**EXERCISE BRIEF**
Only one stretch of the material below is wanted: everything from the line containing "[Twitter] (16, 1833)" down to the line containing "monza (122, 359)", both ends included. Repeat it exactly and skip the pictures.

**GIVEN DATA**
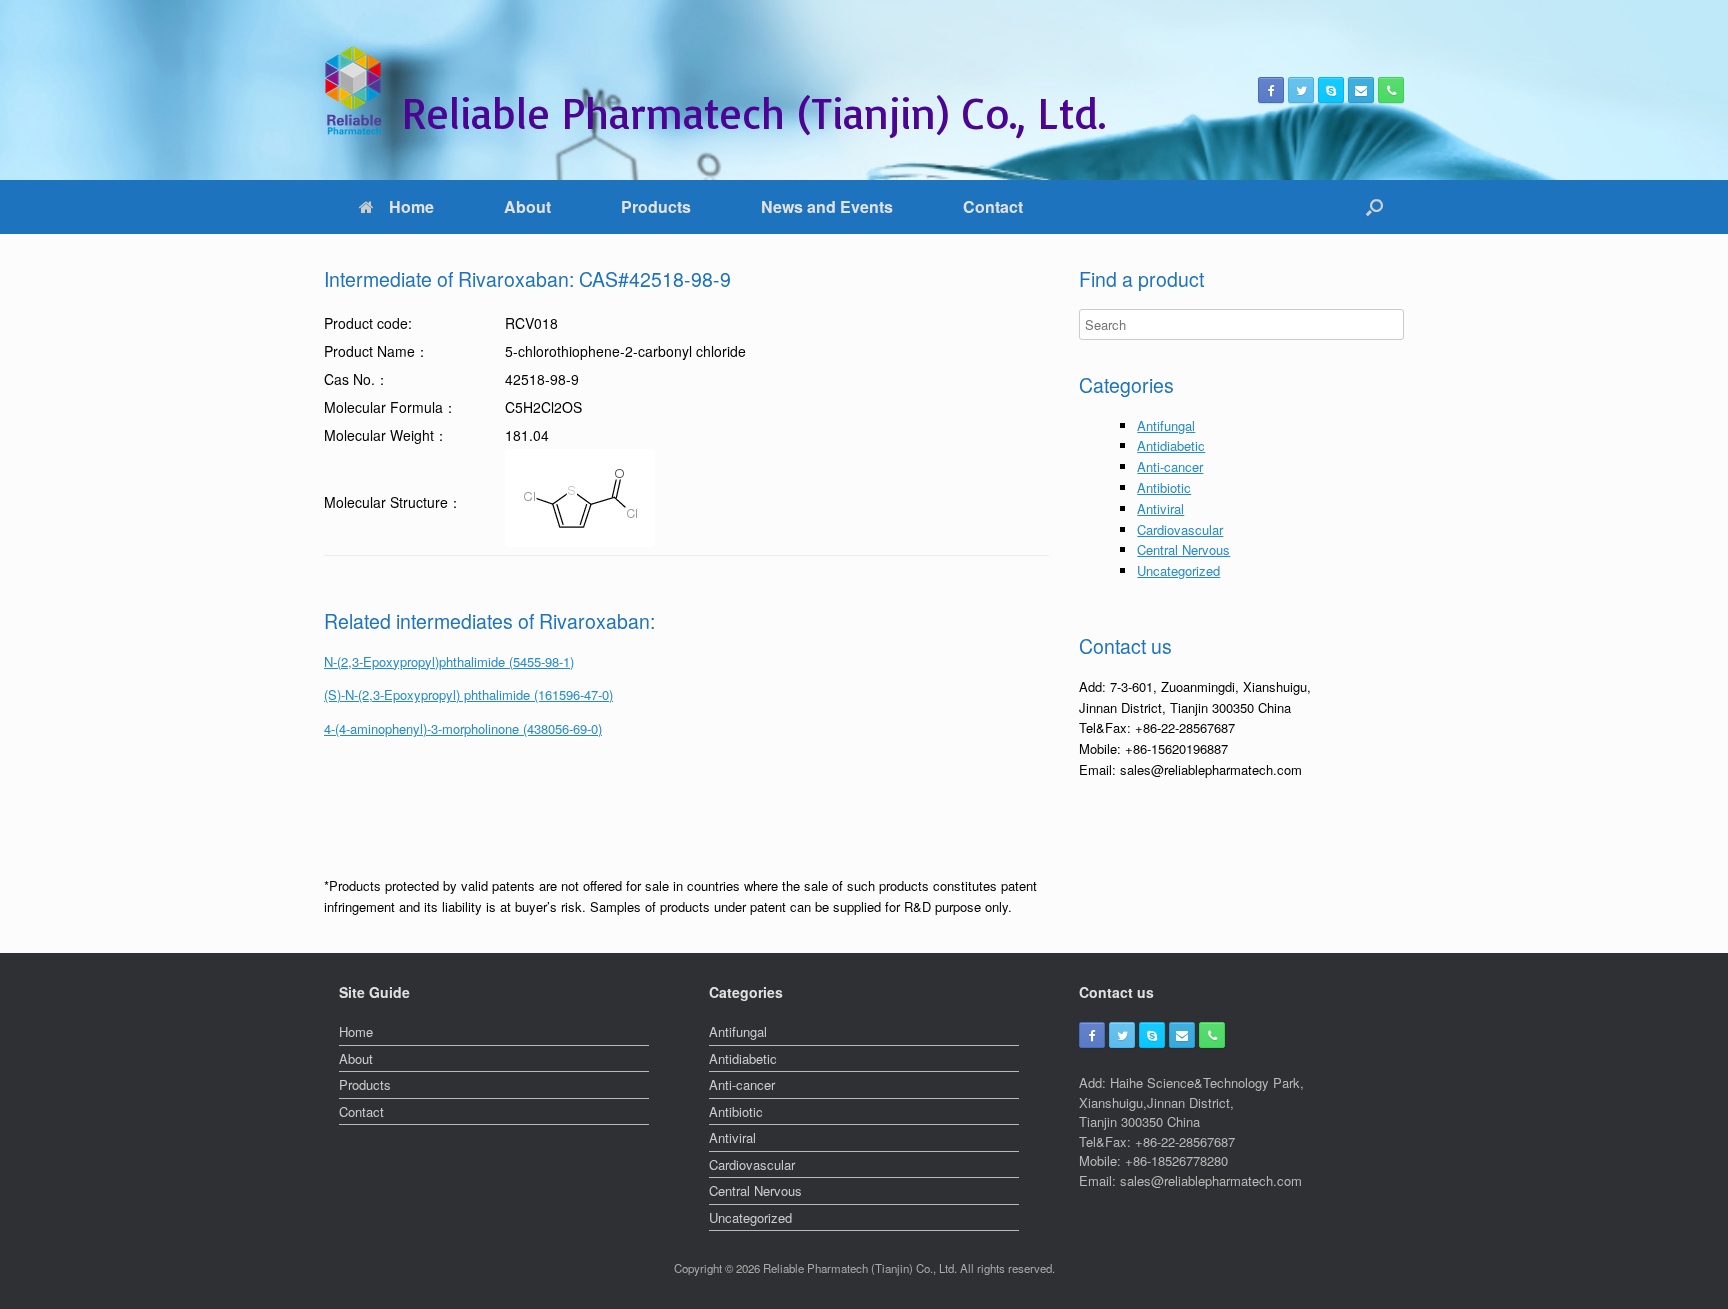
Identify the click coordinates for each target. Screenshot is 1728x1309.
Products (656, 206)
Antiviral (1160, 508)
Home (411, 206)
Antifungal (1166, 425)
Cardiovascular (1180, 529)
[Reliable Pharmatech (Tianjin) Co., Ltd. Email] (1361, 90)
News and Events (827, 206)
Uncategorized (1178, 570)
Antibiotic (1164, 487)
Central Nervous (1183, 549)
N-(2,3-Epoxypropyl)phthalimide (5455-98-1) (449, 661)
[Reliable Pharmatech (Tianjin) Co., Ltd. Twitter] (1301, 90)
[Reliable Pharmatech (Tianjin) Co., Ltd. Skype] (1331, 90)
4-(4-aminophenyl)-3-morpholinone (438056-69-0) (463, 728)
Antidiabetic (1171, 445)
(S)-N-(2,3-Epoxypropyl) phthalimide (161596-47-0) (468, 694)
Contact (993, 206)
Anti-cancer (1170, 466)
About (527, 206)
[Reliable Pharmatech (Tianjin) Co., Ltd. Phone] (1391, 90)
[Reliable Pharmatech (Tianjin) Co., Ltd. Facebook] (1271, 90)
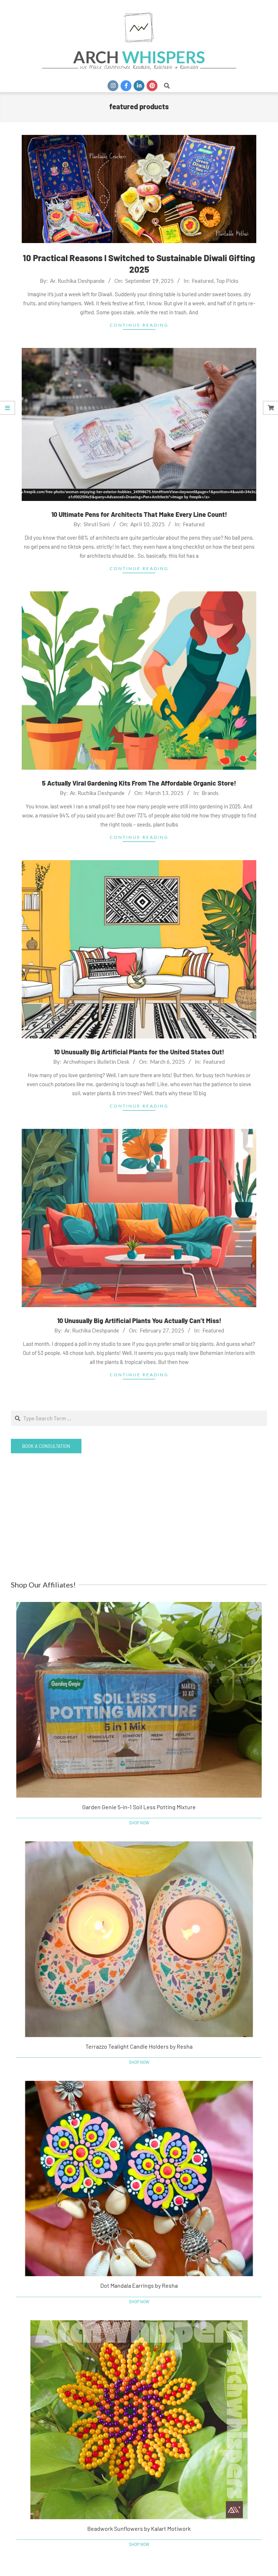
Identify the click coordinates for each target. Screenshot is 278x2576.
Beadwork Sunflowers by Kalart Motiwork (139, 2528)
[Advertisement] (139, 1516)
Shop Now (139, 1822)
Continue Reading (139, 325)
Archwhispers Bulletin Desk (96, 1061)
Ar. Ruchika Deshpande (77, 280)
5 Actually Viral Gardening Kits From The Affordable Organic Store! (139, 783)
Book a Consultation (46, 1446)
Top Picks (227, 280)
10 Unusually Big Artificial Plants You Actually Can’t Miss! (139, 1321)
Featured (203, 280)
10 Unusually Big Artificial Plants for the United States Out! (139, 1052)
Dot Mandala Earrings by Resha (139, 2285)
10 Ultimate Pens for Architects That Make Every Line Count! (139, 514)
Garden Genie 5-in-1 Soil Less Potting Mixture (139, 1806)
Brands (210, 793)
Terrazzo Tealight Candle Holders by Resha (139, 2046)
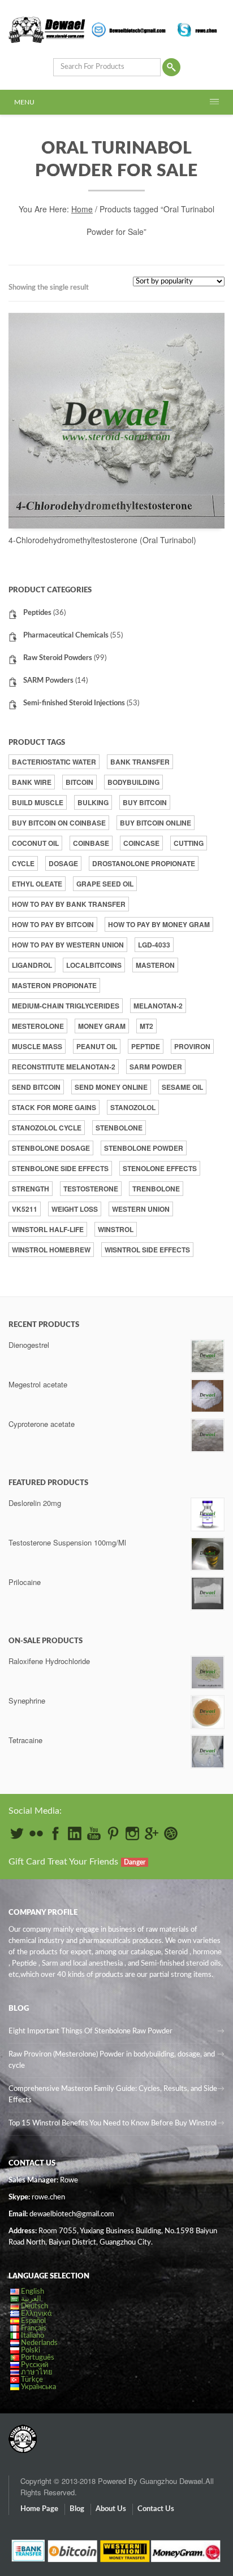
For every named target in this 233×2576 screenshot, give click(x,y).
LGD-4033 (154, 945)
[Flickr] (36, 1833)
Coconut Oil (35, 843)
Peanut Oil (96, 1046)
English (32, 2291)
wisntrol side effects (147, 1250)
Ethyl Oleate (37, 884)
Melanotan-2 (158, 1006)
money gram (102, 1026)
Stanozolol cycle (46, 1128)
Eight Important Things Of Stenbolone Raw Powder (90, 2031)
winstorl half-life (48, 1229)
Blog (77, 2509)
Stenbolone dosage (51, 1148)
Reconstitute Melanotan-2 (63, 1067)
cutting (189, 843)
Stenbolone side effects (60, 1168)
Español (33, 2321)
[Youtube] (93, 1833)
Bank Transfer (140, 762)
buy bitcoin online (155, 823)
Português (37, 2357)
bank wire (31, 782)
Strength (30, 1189)
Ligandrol (32, 965)
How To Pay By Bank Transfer (69, 904)
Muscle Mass (37, 1046)
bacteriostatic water (54, 762)
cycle (23, 863)
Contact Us (155, 2509)
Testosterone (90, 1189)
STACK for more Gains (54, 1107)
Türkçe (32, 2379)
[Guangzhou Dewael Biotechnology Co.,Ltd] (22, 2433)
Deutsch (34, 2306)
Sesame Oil (182, 1087)
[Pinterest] (113, 1833)
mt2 (146, 1026)
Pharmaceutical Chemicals (66, 635)
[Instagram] (132, 1833)
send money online (111, 1087)
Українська (38, 2387)
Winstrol (115, 1229)
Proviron (192, 1046)
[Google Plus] (151, 1833)
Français (33, 2328)
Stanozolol (133, 1107)
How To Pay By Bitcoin (53, 924)
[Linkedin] (74, 1833)
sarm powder (156, 1067)
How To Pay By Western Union (68, 945)
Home (82, 209)
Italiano (32, 2335)
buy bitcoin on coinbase (59, 823)
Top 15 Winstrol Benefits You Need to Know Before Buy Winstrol (112, 2123)
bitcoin (79, 782)
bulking (93, 802)
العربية (31, 2299)
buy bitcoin (145, 802)
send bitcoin (36, 1087)
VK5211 (24, 1209)
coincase (141, 843)
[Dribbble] (170, 1833)
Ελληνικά (36, 2313)
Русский (34, 2365)
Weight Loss (74, 1209)
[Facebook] (55, 1833)
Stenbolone (119, 1128)
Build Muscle (37, 802)
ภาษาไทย (37, 2372)
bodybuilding (133, 782)
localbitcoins (94, 965)
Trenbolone (156, 1189)
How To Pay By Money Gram (159, 924)
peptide (145, 1046)
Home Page (39, 2509)
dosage (63, 863)
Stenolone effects (160, 1168)
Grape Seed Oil (104, 884)
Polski (30, 2350)
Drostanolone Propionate (143, 863)
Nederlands (39, 2343)
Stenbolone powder (143, 1148)
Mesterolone (38, 1026)
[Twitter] (16, 1833)
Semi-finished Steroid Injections (74, 703)
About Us (111, 2509)
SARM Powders (48, 680)
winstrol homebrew (51, 1250)
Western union (141, 1209)
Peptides (37, 613)
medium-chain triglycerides (65, 1006)
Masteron (155, 965)
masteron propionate (54, 985)
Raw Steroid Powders (57, 658)
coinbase (91, 843)
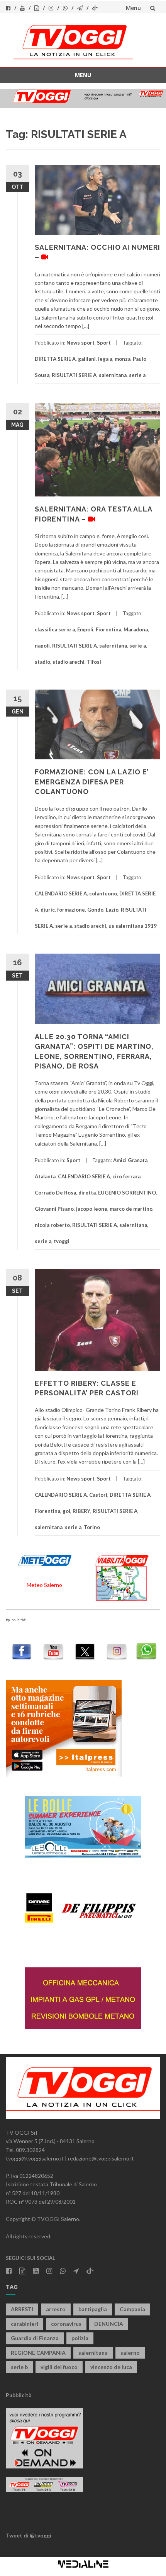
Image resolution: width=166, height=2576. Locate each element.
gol (66, 1511)
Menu (133, 8)
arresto (56, 2309)
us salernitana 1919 (132, 926)
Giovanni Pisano (54, 1209)
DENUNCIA (108, 2323)
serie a (137, 375)
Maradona (136, 629)
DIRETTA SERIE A (55, 359)
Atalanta (45, 1176)
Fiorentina (108, 629)
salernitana (113, 375)
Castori (98, 1495)
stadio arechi (69, 662)
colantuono (103, 893)
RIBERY (81, 1511)
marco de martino (131, 1209)
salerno (130, 2352)
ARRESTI (22, 2309)
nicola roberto (52, 1225)
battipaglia (92, 2309)
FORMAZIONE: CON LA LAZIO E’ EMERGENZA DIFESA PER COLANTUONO (92, 781)
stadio (42, 662)
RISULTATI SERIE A (74, 375)
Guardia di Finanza (35, 2338)
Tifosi (94, 662)
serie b (19, 2367)
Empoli (85, 629)
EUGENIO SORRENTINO (127, 1193)
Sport (104, 343)
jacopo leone (91, 1209)
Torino (92, 1527)
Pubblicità (19, 2395)
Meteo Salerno (44, 1585)
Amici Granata (130, 1160)
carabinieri (24, 2323)
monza (122, 359)
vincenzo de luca (111, 2367)
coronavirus (66, 2323)
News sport (80, 343)
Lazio (112, 910)
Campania (132, 2309)
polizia (79, 2338)
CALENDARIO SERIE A (61, 893)
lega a (105, 359)
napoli (42, 646)
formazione (71, 910)
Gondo (95, 910)
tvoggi (61, 1241)
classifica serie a (55, 629)
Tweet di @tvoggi (28, 2535)
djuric (48, 910)
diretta (87, 1193)
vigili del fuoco (59, 2367)
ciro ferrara (126, 1176)
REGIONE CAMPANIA (38, 2352)
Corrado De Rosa (55, 1193)
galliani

**REPLY TO THE EXERCISE**
[Twitter] (16, 1833)
Semi-finished Steroid Injections (74, 703)
About Us (111, 2509)
SARM Powders (48, 680)
winstrol homebrew (51, 1250)
Western union (141, 1209)
Peptides (37, 613)
medium-chain triglycerides (65, 1006)
Masteron (155, 965)
masteron propionate (54, 985)
Raw Steroid Powders (57, 658)
coinbase (91, 843)
Image resolution: width=166, height=2576. Locate each element.
gol (66, 1511)
Menu (133, 8)
arresto (56, 2309)
us salernitana 1919 (132, 926)
Giovanni Pisano (54, 1209)
DENUNCIA (108, 2323)
serie a (137, 375)
Maradona (136, 629)
DIRETTA SERIE A (55, 359)
Atalanta (45, 1176)
Fiorentina (108, 629)
salernitana (113, 375)
Castori (98, 1495)
stadio arechi (69, 662)
colantuono (103, 893)
RIBERY (81, 1511)
marco de martino (131, 1209)
salerno (130, 2352)
ARRESTI (22, 2309)
nicola roberto (52, 1225)
battipaglia (92, 2309)
FORMAZIONE: CON LA LAZIO E’ EMERGENZA DIFESA PER COLANTUONO (92, 781)
stadio (42, 662)
RISULTATI SERIE A (74, 375)
Guardia di Finanza (35, 2338)
Tifosi (94, 662)
serie b (19, 2367)
Empoli (85, 629)
EUGENIO SORRENTINO (127, 1193)
Sport (104, 343)
jacopo leone (91, 1209)
Torino (92, 1527)
Pubblicità (19, 2395)
Meteo Salerno (44, 1585)
Amici Granata (130, 1160)
carabinieri (24, 2323)
monza (122, 359)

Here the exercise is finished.